:: TEXTE DU DOCUMENT ::
Créole : l'entêtement ou le refus de comprendre

   Cela fait plus d'une quarantaine d'années maintenant que des créolistes se battent pour préserver la langue créole et surtout le promouvoir mais le vrai message n'est toujours pas passé.

   Par "créolistes", il faut entendre les universitaires du GEREC (Groupe d'Etudes et de Recherches en Espace Créole) de l'Université des Antilles, puis des seules Antilles, dont Jean Bernabé fut le directeur. Ce dernier a non seulement créé la graphie phonético-phonologique qui a fini par s'imposer, mais, avec ses collègues, a créé une Licence, un Master et un Doctorat d'Etudes créoles au sein de ladite Université. Le GEREC s'est aussi battu, non sans difficultés pour la création d'un CAPES de créole (2002) mais aussi une Agrégation de créole (2007). Sans même évoquer la centaine d'ouvrages publiés par le GEREC dans des domaines aussi divers que la linguistique, la sociolinguistique, la lexicographie, l'ethnologie, l'anthropologie, l'analyse littéraire etc... Par créolistes, il faut aussi entendre l'équipe de Grif An Tè (1979-82) qui fonda le seul et unique journal entièrement en créole de la Martinique et qui publia 52 numéros. Il faut nommer également l'équipe du magazine trimestriel Antilla-Kréyol (12 numéros), le travail réalisé par l'OMDAC d'Yves-Marie Séraline, des troupes théâtrales comme celle de José Alpha, l'association Bannzil Kréyol dont Jane Etienne fut la présidente etc...etc...

   L'objectif de toutes ces personnes était de poser les bases d'une LANGUE CREOLE ECRITE.

   Seule voie pour une langue majoritairement orale, dominée pendant des siècles par le français et méprisée par une partie de ses locuteurs pour espérer accéder un jour à la pleine et entière souveraineté scripturale. En effet, une langue qui persiste dans la seule oralité est condamnée à terme, ce qui est le cas de nombre de langues amérindiennes, africaines et polynésiennes puisque l'UNESCO estime que chaque jour une (1) langue meurt chaque jour. Disparait à jamais surtout. Car si toutes les langues sont mortelles au plan de la pratique orale, elles sont éternelles dès l'instant où on les couche sur le papier ou sur l'écran d'un ordinateur. Le sanscrit, le grec ancien, le latin, l'arabe littéraire etc...sont bel et bien des langues qui ne se parlent plus mais elles perdurent grâce à l'écrit. 

   Or, ce message n'a toujours pas été compris par les créolophones !

:: SECTION DES DONNÉES ::
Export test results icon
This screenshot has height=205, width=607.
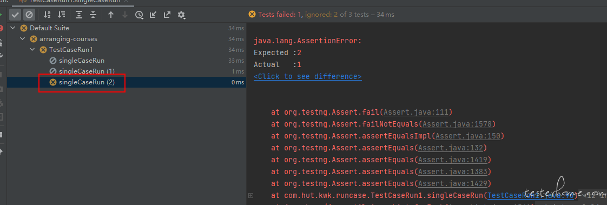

:: SÉRIE D'EXERCICES ::
A) Recopiez fidèlement le passage du texte sur la langue créole qui commence par « Seule voie pour » et se termine par « les créolophones ! ».
B) Reprenez le texte sur la langue créole et poursuivez sa rédaction à la suite de sa dernière phrase.

:: CORRIGÉ PAR EXERCICE ::
A)
Seule voie pour une langue majoritairement orale, dominée pendant des siècles par le français et méprisée par une partie de ses locuteurs pour espérer accéder un jour à la pleine et entière souveraineté scripturale. En effet, une langue qui persiste dans la seule oralité est condamnée à terme, ce qui est le cas de nombre de langues amérindiennes, africaines et polynésiennes puisque l'UNESCO estime que chaque jour une (1) langue meurt chaque jour. Disparait à jamais surtout. Car si toutes les langues sont mortelles au plan de la pratique orale, elles sont éternelles dès l'instant où on les couche sur le papier ou sur l'écran d'un ordinateur. Le sanscrit, le grec ancien, le latin, l'arabe littéraire etc...sont bel et bien des langues qui ne se parlent plus mais elles perdurent grâce à l'écrit. 

   Or, ce message n'a toujours pas été compris par les créolophones !

B)
   Par exemple, on continue à croire que "LA JOURNEE INTERNATIONALE DU CREOLE", le 28 octobre de chaque année, a été créée (en 1981) pour inciter les gens à... parler créole. Ce qui est une pure sottise ! Toutes sortes d'opportunistes ce sont greffés sur cette journée et véhiculent cette idée complètement vide de sens. Pire : ils transforment cette célébration en "Journée du costume créole", "de la cuisine créole" ou de "la musique créole". Toutes choses importantes mais qui sont célébrées peu avant le 28 octobre lequel n'est que l'aboutissement des différentes célébrations. C'est pourquoi dans certains pays comme les Seychelles ou la Guadeloupe, ces dernières durent une semaine, voire un mois entier. Simenn kréyol ici, Mwa kréyol là.

   Il ne s'agit donc pas tant de "parler" créole que de "l'écrire". D'alphabétiser la population dans sa langue maternelle pour certains, matricielle pour d'autres. Mais pas uniquement pour écrire des poèmes, du théâtre ou des romans mais pour pouvoir investir tous les domaines de la réalité. Pour ce faire, il n'y a pas trente-six solutions mais quatre :  

 

    . rendre l'enseignement du créole obligatoire à raison de 2h par semaine dès l'école primaire alors qu'il n'est jusqu'à présent que facultatif. Enseignement dispensé bien évidemment par des personnes formées par l'Université comme c'est le cas de toutes les autres matières scolaires et non pas des personnes hâtivement formées suite à des stages de quelques semaines à peine comme c'est malheureusement trop souvent le cas. 

 

   . sortir le créole de la chanson, de la littérature, du théâtre etc...pour le faire pénétrer dans l'histoire, l'économie, la psychologie, le droit et surtout les sciences exactes et naturelles. Pour ce faire, il faut créer des mots et des expressions, fabriquer des néologismes et surtout les tester (par le biais de l'écrit) auprès de toute la population qui sera, comme cela s'est fait partout à travers le monde, la seule qui, en dernière instance, décidera d'en éliminer certains et d'en conserver d'autres. Du Bellay, dans sa Défense et illustration de la langue française (1549) publié au moment où le français essayait de s'imposer face au latin, avait ainsi proposé plusieurs centaines de néologismes dont le français n'a retenu qu'environ le tiers. Il ne s'agissait pas d'imposer des néologismes mais d'en proposer en se fondant sur les mécanismes de création lexicale propre au français.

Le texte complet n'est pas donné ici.